▶ _Exercise tasks_:
**A)** In the passage on Rajamahendravaram Municipal Corporation, in what year was Rajahmundry Municipality upgraded to a municipal corporation?
**B)** From the passage on Rajamahendravaram Municipal Corporation, output the section that begins with the words "Local civic body" and ends with the words "of 44.50 km2.".

▶ _Reading passage_:
Local civic body in Rajamahendravarm, Andhra Pradesh, India

Rajamahendravaram Municipal Corporation (RMC) is the civic body that governs the city of Rajamahendravaram in the Indian state of Andhra Pradesh. It is spread over an area of 44.50 km2.

== History ==
The Municipal Corporation mechanism in India was introduced during British Rule with formation of municipal corporation in Madras (Chennai) in 1688 and later followed by municipal corporations in Bombay (Mumbai) and Calcutta (Kolkata) by 1762.

Rajahmundry municipal corporation is one of the oldest corporations which started in the year 1866. It was headed by the British till 1884 and when they had permitted contesting for municipal chairman elections. N. Subba Rao Pantulu served in this municipal corporation. First Chief Minister of Andhra Pradesh Tanguturi Prakasam Panthulu also won as chairman in 1903. Zamindar of Dharmavaram Kanchumarthi Ramachandra Rao and many others took active participation in it. Vogeti Ramakrishnayya garu served as municipal councilor for a long time. Nidamarthi Durgaiah, Mocherla Ramchandra Rao, Eluri Lakshmi Narasimham etc. acted as chairman for this council. In 1994 Rajahmundry Municipality is upgraded to Rajahmundry Municipal Corporation. Maturi Srinivasa Chakravarthi was the first mayor of the city.

== Administration ==
Rajamahendravaram Municipal Corporation (RMC) is administered by an elected body, headed by the Mayor. As per the 2011 Census of India, the city population was 3,41,831 with a metro population of 419,818. The present municipal commissioner is Ketan Garg.

▶ _Recorded information_:

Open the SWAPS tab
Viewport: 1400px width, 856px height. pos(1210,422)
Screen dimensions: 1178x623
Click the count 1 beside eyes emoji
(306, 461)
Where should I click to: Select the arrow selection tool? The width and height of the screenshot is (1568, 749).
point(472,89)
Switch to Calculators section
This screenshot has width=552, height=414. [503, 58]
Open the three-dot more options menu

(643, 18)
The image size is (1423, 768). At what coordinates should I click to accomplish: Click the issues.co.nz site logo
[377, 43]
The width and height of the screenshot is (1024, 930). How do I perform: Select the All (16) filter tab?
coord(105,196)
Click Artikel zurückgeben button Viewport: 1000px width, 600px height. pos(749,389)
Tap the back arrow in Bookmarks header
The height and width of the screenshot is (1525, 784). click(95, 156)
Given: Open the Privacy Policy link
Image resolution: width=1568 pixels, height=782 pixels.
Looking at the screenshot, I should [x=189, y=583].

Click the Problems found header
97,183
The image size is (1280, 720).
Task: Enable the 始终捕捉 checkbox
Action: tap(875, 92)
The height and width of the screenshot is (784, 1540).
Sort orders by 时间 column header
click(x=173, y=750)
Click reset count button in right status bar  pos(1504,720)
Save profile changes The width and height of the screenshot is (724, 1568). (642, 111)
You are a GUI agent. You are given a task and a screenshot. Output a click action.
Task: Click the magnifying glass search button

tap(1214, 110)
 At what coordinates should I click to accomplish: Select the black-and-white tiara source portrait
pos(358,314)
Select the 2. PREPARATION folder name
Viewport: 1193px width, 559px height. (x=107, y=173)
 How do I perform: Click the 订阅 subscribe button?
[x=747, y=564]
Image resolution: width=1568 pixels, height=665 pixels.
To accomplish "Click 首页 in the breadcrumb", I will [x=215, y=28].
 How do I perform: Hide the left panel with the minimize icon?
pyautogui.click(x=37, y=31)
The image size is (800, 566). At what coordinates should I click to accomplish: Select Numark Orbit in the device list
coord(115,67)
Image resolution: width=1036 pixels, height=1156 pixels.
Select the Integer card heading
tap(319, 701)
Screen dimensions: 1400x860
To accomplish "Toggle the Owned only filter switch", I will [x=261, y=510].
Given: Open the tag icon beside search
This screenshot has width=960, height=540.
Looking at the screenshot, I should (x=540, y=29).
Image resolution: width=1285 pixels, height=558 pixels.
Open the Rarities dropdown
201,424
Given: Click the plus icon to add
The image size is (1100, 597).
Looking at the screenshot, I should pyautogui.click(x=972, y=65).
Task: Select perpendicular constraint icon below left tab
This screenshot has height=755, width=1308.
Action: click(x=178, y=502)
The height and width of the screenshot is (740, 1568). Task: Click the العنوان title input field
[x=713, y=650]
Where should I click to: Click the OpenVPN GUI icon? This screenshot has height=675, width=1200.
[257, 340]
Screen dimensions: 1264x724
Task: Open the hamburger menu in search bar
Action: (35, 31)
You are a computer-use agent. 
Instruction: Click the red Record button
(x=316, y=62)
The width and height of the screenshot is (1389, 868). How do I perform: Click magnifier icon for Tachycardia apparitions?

▶ _Answers for this exercise_:
**A)** 1994

**B)**
Local civic body in Rajamahendravarm, Andhra Pradesh, India

Rajamahendravaram Municipal Corporation (RMC) is the civic body that governs the city of Rajamahendravaram in the Indian state of Andhra Pradesh. It is spread over an area of 44.50 km2.